Rows of pointing data
▽

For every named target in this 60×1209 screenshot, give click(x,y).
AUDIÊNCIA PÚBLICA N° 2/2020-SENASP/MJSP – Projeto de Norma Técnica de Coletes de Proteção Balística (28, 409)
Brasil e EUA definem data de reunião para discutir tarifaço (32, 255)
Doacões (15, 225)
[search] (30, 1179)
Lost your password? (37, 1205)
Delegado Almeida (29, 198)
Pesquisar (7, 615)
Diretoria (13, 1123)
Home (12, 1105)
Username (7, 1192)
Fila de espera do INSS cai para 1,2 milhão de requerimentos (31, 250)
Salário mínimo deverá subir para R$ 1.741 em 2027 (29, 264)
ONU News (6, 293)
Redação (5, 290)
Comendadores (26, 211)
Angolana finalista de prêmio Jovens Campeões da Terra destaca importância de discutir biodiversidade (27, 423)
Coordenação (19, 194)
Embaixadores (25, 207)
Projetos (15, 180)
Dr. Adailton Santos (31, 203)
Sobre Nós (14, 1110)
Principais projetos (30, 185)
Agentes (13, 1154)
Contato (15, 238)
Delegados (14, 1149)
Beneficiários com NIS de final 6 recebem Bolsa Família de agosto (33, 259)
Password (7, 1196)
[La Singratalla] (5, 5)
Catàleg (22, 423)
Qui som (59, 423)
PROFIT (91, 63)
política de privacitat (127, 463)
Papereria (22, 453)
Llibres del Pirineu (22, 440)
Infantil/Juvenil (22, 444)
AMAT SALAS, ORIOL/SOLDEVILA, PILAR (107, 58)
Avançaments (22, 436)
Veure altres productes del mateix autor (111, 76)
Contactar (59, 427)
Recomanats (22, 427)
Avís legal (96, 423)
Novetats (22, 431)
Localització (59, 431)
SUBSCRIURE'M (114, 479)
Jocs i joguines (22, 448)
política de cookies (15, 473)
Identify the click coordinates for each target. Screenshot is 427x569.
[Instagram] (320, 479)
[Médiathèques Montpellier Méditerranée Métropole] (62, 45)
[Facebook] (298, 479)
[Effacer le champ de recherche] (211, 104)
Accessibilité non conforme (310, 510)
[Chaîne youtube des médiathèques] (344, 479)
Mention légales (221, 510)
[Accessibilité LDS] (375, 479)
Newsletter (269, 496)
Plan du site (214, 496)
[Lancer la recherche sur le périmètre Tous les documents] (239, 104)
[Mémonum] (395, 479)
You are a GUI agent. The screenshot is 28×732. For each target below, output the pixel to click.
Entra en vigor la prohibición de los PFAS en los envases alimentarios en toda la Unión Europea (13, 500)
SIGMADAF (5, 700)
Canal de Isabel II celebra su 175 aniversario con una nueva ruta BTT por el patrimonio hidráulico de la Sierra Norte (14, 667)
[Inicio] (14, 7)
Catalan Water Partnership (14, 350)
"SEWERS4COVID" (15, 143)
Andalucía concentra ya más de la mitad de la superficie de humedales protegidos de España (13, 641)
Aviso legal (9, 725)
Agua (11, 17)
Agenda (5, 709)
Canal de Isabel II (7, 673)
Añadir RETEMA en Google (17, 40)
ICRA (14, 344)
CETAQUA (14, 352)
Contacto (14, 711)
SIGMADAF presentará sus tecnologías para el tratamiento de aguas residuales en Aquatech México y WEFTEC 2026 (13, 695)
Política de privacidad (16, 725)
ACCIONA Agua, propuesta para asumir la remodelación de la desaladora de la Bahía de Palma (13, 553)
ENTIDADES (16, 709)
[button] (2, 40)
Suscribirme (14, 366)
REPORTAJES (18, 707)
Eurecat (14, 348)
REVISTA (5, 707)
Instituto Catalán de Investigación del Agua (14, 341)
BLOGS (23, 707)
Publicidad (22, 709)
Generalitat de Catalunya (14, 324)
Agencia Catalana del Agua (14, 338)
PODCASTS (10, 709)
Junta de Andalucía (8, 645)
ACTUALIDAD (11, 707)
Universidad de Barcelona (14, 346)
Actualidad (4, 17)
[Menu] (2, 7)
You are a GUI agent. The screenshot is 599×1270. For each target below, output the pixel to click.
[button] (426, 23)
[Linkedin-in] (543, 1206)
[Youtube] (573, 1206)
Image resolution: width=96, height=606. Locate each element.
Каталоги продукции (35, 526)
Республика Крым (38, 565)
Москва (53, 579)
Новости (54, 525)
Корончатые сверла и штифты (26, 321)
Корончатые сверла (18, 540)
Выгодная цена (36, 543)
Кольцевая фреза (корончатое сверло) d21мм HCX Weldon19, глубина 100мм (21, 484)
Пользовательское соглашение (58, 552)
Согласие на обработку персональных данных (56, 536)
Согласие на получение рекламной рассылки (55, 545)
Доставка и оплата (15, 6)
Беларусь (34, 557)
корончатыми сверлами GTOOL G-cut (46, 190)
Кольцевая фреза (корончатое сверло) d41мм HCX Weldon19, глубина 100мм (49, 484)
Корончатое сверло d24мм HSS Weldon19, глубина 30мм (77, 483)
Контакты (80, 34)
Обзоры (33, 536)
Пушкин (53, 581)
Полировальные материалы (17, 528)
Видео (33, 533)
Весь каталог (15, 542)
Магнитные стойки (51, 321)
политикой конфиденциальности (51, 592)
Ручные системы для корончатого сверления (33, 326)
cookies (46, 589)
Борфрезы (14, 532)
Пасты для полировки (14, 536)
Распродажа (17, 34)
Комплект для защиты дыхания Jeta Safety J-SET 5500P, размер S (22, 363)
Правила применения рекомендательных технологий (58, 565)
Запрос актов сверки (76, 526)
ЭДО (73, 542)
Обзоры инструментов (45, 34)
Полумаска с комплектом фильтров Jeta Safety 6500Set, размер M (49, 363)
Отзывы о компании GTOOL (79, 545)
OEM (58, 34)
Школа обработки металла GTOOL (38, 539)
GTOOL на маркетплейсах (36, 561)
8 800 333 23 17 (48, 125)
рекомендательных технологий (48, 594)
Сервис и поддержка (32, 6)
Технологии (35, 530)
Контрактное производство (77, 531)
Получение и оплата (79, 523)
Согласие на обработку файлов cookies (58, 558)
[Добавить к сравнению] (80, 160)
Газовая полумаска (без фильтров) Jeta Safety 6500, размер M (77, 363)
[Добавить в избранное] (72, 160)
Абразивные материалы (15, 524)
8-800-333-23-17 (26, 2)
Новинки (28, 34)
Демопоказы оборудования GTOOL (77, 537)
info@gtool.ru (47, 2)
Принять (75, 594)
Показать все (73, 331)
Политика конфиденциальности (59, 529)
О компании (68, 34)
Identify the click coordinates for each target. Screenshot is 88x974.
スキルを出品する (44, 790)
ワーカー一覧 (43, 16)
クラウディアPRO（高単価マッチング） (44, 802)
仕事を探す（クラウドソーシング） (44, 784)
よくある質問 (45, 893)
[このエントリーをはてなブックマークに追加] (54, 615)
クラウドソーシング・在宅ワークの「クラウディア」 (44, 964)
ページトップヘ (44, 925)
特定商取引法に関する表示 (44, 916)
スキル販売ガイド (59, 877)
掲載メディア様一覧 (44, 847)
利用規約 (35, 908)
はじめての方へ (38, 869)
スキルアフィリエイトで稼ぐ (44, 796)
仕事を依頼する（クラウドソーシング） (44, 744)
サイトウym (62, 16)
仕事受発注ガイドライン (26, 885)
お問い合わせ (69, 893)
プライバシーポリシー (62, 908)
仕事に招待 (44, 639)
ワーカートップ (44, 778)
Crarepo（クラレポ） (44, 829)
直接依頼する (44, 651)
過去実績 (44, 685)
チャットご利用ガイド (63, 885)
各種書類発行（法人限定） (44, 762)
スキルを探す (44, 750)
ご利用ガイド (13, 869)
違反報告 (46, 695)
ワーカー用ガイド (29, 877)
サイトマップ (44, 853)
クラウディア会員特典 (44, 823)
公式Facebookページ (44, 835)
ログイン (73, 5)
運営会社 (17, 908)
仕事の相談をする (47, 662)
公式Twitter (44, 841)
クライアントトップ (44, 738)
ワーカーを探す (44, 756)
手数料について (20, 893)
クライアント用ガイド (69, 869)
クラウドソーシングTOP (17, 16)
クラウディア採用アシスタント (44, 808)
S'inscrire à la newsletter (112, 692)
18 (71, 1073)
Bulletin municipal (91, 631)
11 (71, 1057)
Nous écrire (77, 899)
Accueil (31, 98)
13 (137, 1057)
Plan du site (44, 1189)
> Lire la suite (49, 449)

△

[WHAT IS EXPECTED]: Please reproduce the listing from its first line through the line containing "SUBSCRIURE'M (114, 479)", substituting "Conselho" for "Diretoria" and leaving everything else unchanged.

[RESULT OF THIS TASK]:
For every named target in this 60×1209 screenshot, give click(x,y).
AUDIÊNCIA PÚBLICA N° 2/2020-SENASP/MJSP – Projeto de Norma Técnica de Coletes de Proteção Balística (28, 409)
Brasil e EUA definem data de reunião para discutir tarifaço (32, 255)
Doacões (15, 225)
[search] (30, 1179)
Lost your password? (37, 1205)
Delegado Almeida (29, 198)
Pesquisar (7, 615)
Conselho (13, 1123)
Home (12, 1105)
Username (7, 1192)
Fila de espera do INSS cai para 1,2 milhão de requerimentos (31, 250)
Salário mínimo deverá subir para R$ 1.741 em 2027 (29, 264)
ONU News (6, 293)
Redação (5, 290)
Comendadores (26, 211)
Angolana finalista de prêmio Jovens Campeões da Terra destaca importância de discutir biodiversidade (27, 423)
Coordenação (19, 194)
Embaixadores (25, 207)
Projetos (15, 180)
Dr. Adailton Santos (31, 203)
Sobre Nós (14, 1110)
Principais projetos (30, 185)
Agentes (13, 1154)
Contato (15, 238)
Delegados (14, 1149)
Beneficiários com NIS de final 6 recebem Bolsa Família de agosto (33, 259)
Password (7, 1196)
[La Singratalla] (5, 5)
Catàleg (22, 423)
Qui som (59, 423)
PROFIT (91, 63)
política de privacitat (127, 463)
Papereria (22, 453)
Llibres del Pirineu (22, 440)
Infantil/Juvenil (22, 444)
AMAT SALAS, ORIOL/SOLDEVILA, PILAR (107, 58)
Avançaments (22, 436)
Veure altres productes del mateix autor (111, 76)
Contactar (59, 427)
Recomanats (22, 427)
Avís legal (96, 423)
Novetats (22, 431)
Localització (59, 431)
SUBSCRIURE'M (114, 479)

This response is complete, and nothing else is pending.